Set of tasks:
1. In the dark matter passage, what mass range does the projected surface mass density in substructure on the y-axis correspond to?
2. Rewrite the paragraph of the dark matter passage that begins "Free-streaming refers to" as a short bulleted list that keeps its main facts.
3. For each statement, say whether it agrees with the dark matter passage, and quote the deciding words. (a) The overall normalization of the SHMF is treated as a free parameter. (b) The smallest resolved subhalo has a mass of 10⁶ M_⊙. (c) The free-streaming length does not depend on the mass of the dark matter particles.
Source passage Start Marker
Open in new tabDownload slide

Output from the galacticus semi-analytic simulations of substructure within haloes used to calibrate the evolution of the SHMF with halo mass and redshift. While on the y-axis we plot the actual projected surface mass density in substructure output by galacticus, we only use the scaling with halo mass in redshift in our modelling, treating the overall normalization of the SHMF as a free parameter. The projected mass density in substructure on the y-axis corresponds to a mass range 10⁶–10¹⁰ M_⊙, where we have extrapolated the mass function from the smallest resolved subhalo (10⁸ M_⊙) to 10⁶ M_⊙ to compute the projected mass.

3.3 The line-of-sight halo mass function

3.4 Modelling free-streaming effects in WDM

Free-streaming refers to the diffusion of dark matter particles out of small peaks in the matter density field in the early Universe. This has the effect of erasing structure on scales below a characteristic free-streaming length which depends on the velocity distribution of the dark matter particles, and hence on their mass and formation mechanism. For a more in-depth discussion, see Schneider et al. (2013).

Figure 3.
Source passage End Marker
Source material Start Marker
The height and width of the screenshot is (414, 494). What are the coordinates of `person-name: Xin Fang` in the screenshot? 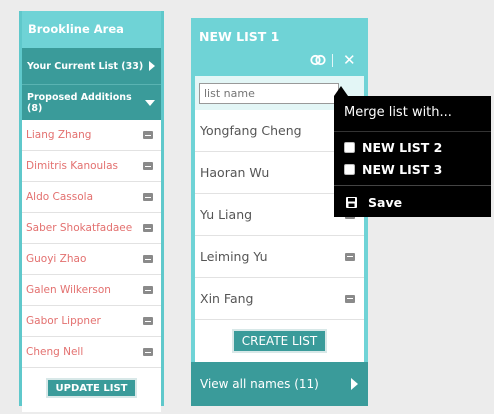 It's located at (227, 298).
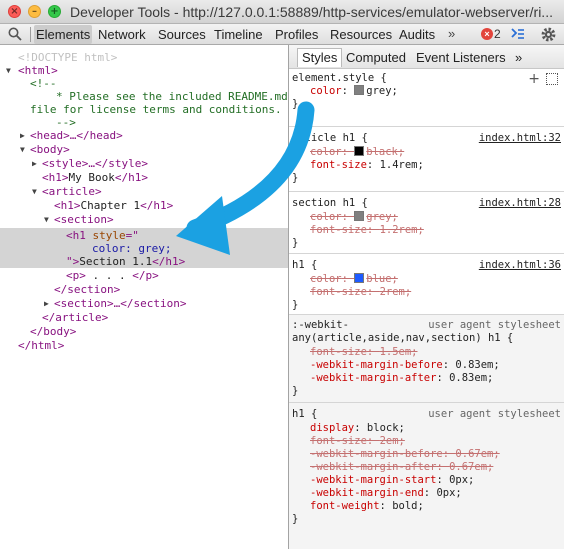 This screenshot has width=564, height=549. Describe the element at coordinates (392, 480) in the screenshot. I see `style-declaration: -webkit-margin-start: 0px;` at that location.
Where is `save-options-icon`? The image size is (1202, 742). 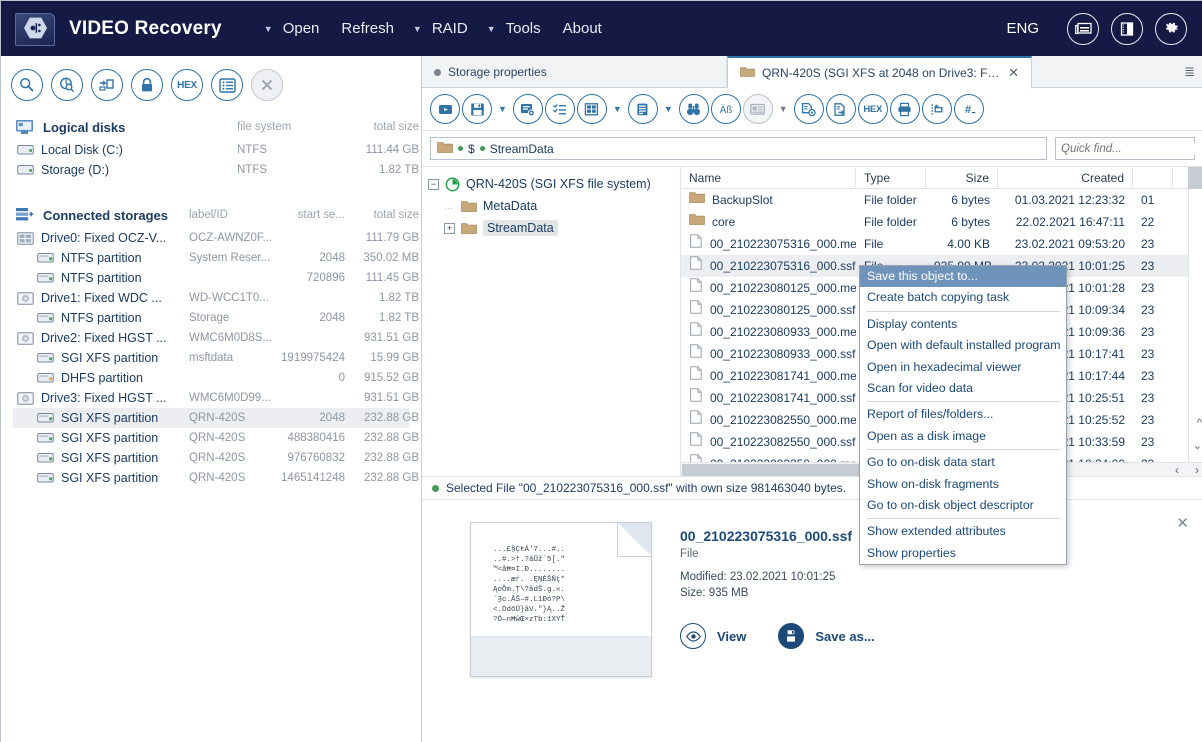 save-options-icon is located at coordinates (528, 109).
Source material End Marker
Answers for the tasks:
1. 10⁶–10¹⁰ M_⊙

2.
- Free-streaming is the diffusion of dark matter particles out of small peaks in the matter density field in the early Universe.
- It erases structure on scales below a characteristic free-streaming length.
- That length depends on the velocity distribution of the dark matter particles, and so on their mass and formation mechanism.
- Schneider et al. (2013) gives a more in-depth discussion.

3.
(a) Yes: "treating the overall normalization of the SHMF as a free parameter"
(b) No: "the smallest resolved subhalo (10⁸ M_⊙)"
(c) No: "which depends on the velocity distribution of the dark matter particles, and hence on their mass and formation mechanism"